Information supplied:
┌──

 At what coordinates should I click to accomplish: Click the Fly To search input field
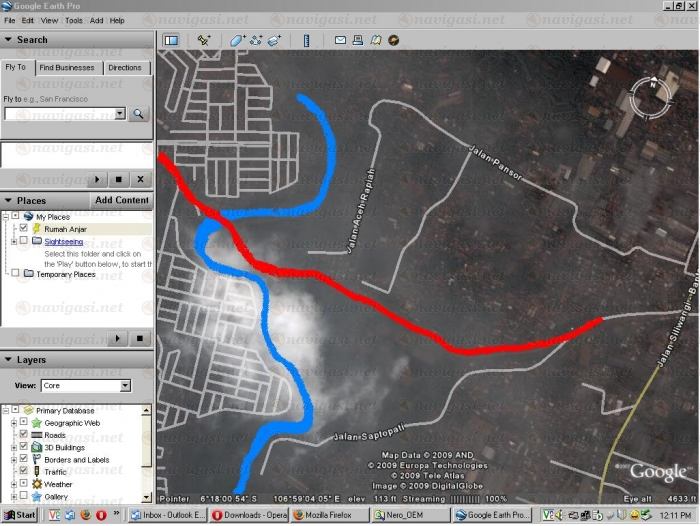pyautogui.click(x=60, y=113)
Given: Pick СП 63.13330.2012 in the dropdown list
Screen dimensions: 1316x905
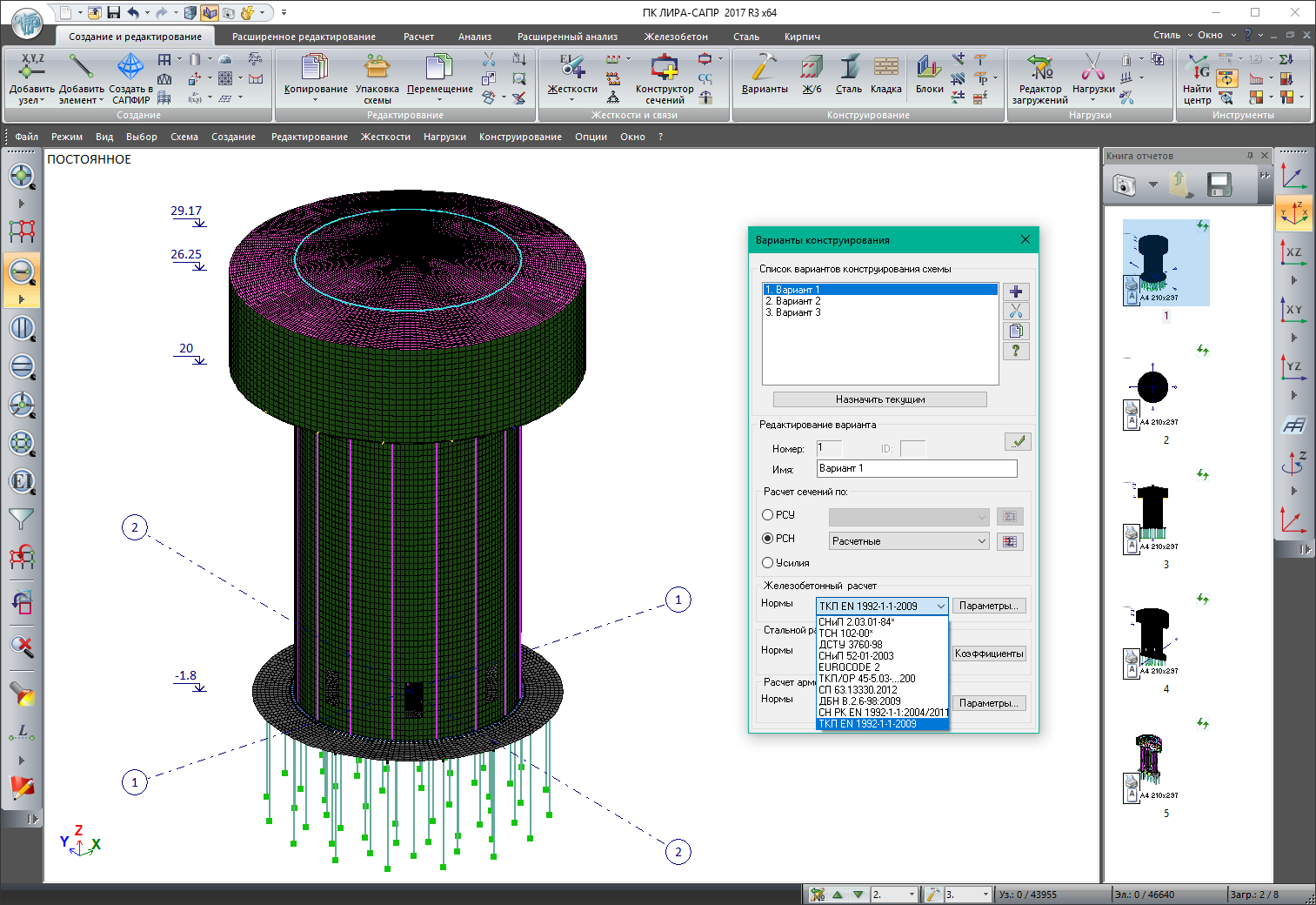Looking at the screenshot, I should [858, 690].
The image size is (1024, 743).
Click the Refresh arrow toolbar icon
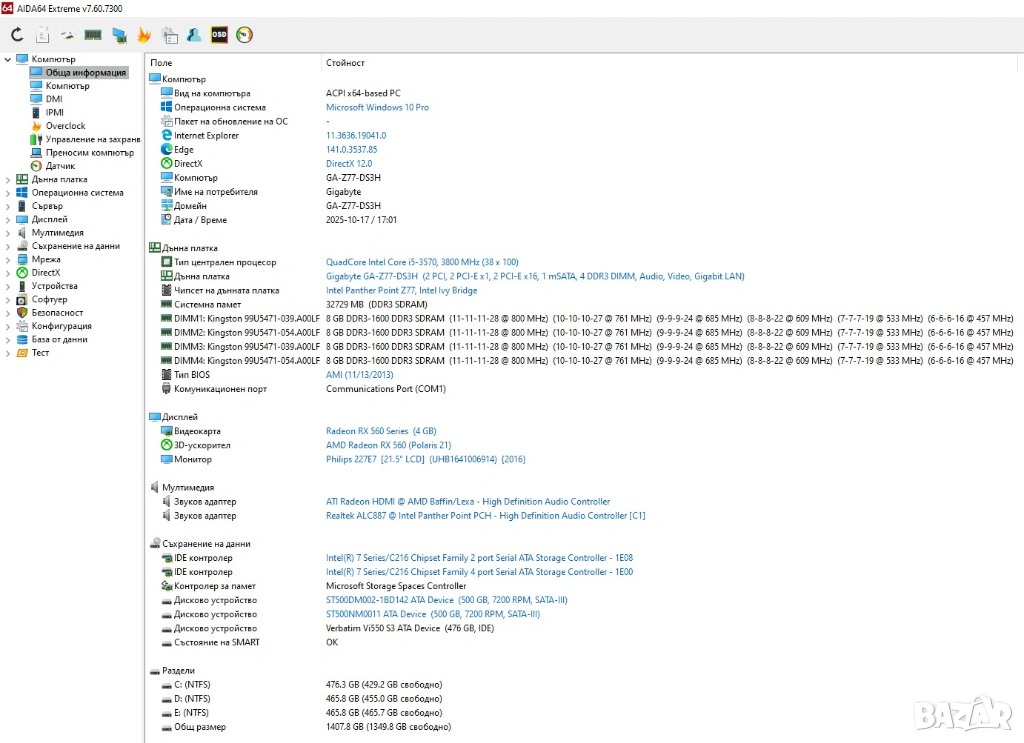coord(17,35)
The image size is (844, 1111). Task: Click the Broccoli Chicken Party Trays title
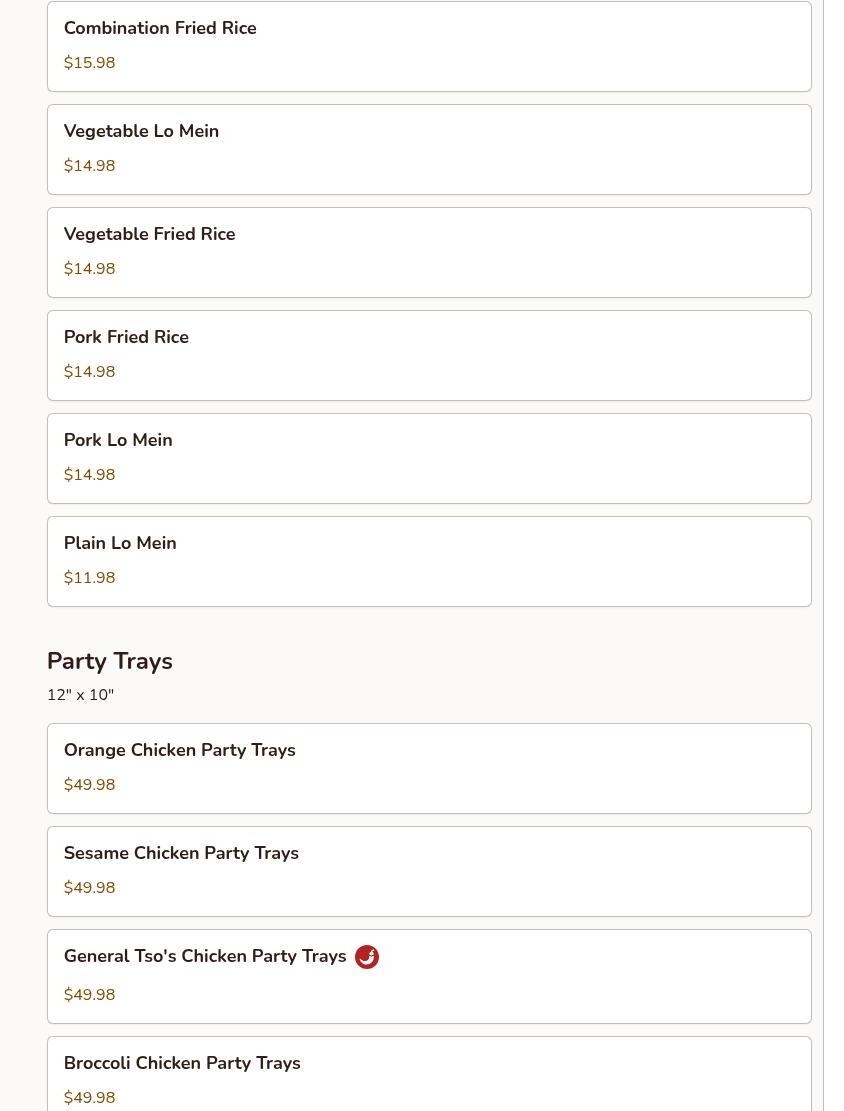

└──

Print the records word for word, from the line with "Given: Pick СП" through the end of the records, and leave out the pictures.

Given: Pick СП 63.13330.2012 in the dropdown list
Screen dimensions: 1316x905
Looking at the screenshot, I should [858, 690].
The image size is (1024, 743).
Click the Refresh arrow toolbar icon
coord(17,35)
The image size is (844, 1111). Task: Click the Broccoli Chicken Party Trays title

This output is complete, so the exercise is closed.